# [Provided data]
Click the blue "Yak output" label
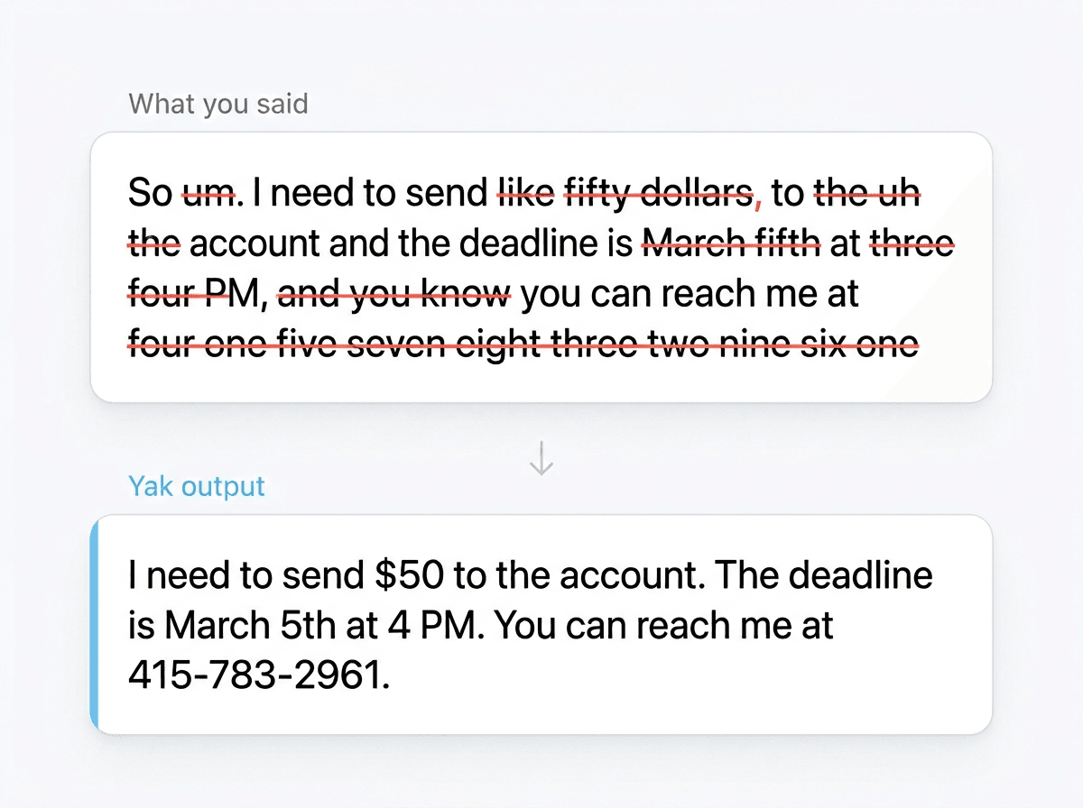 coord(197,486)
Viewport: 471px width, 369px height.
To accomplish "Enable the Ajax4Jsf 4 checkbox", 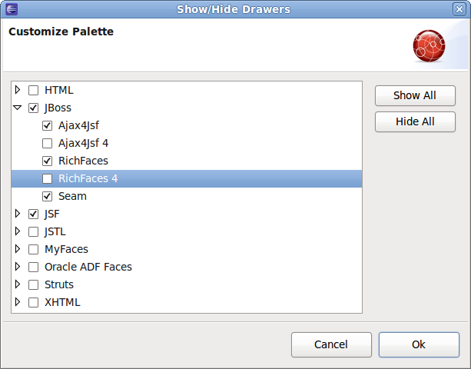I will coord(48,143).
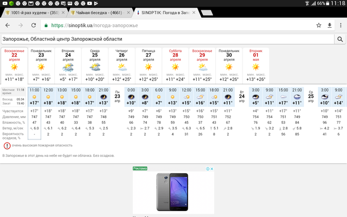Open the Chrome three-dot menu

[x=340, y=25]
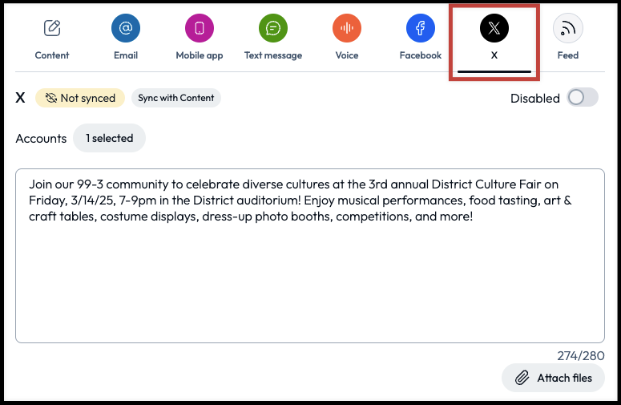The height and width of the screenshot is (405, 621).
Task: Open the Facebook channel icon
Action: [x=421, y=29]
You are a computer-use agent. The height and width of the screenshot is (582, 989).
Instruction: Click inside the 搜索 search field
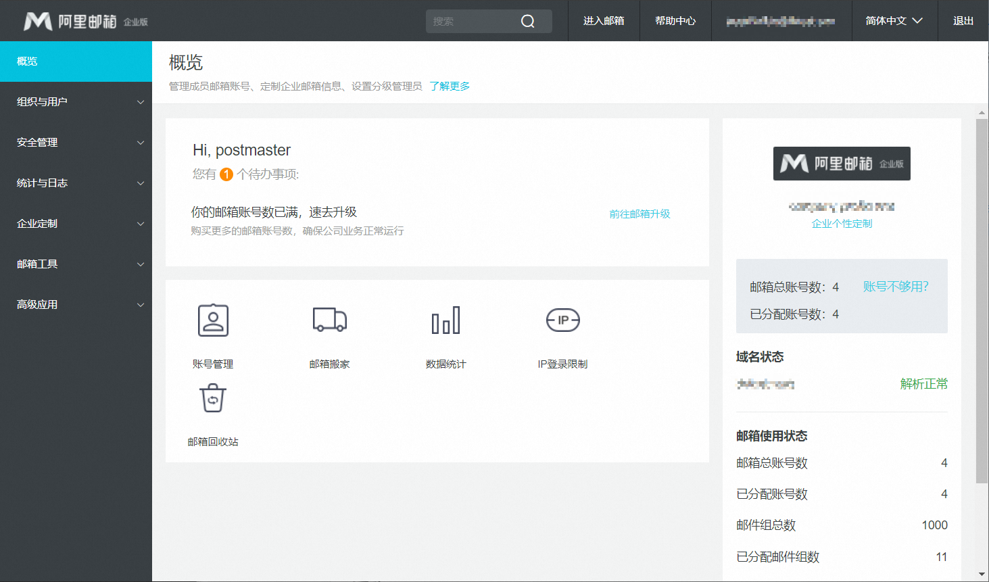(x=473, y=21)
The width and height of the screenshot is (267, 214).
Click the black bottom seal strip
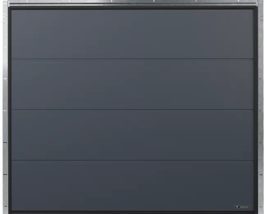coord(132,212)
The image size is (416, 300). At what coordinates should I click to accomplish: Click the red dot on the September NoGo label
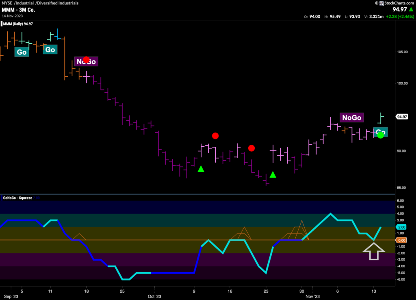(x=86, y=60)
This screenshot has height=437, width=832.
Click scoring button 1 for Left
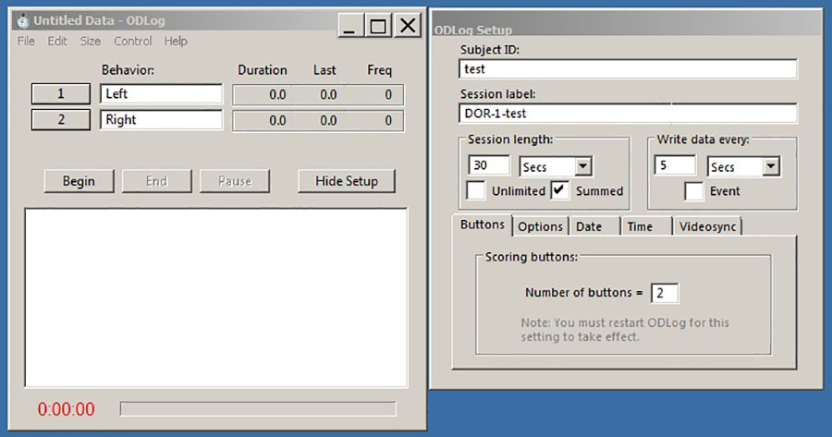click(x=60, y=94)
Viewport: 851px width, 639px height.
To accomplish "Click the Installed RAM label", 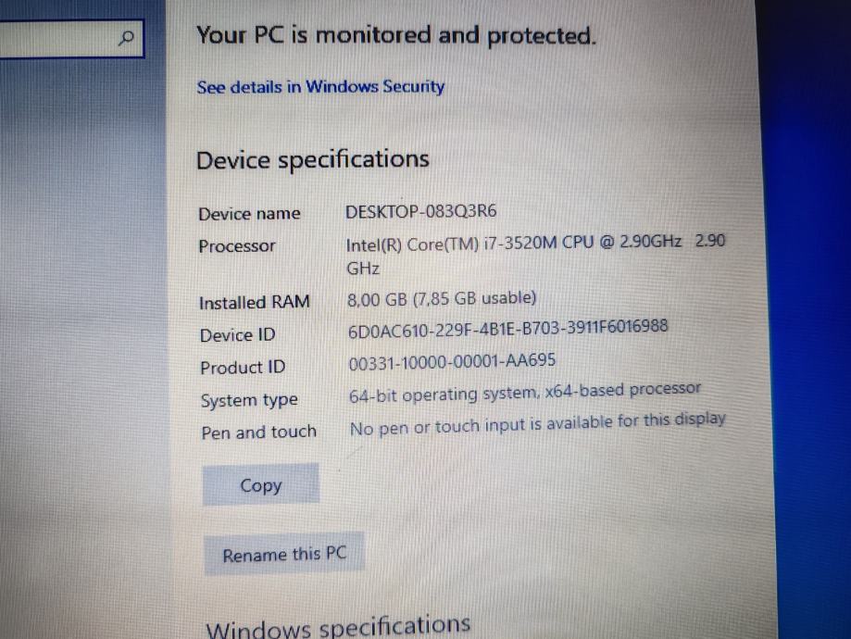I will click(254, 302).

# [What needs to be done]
All lines that contain the word "Viewport" must be copied from the records above.

# [Task output]
Viewport: 471px width, 369px height.
Viewport: 851px width, 639px height.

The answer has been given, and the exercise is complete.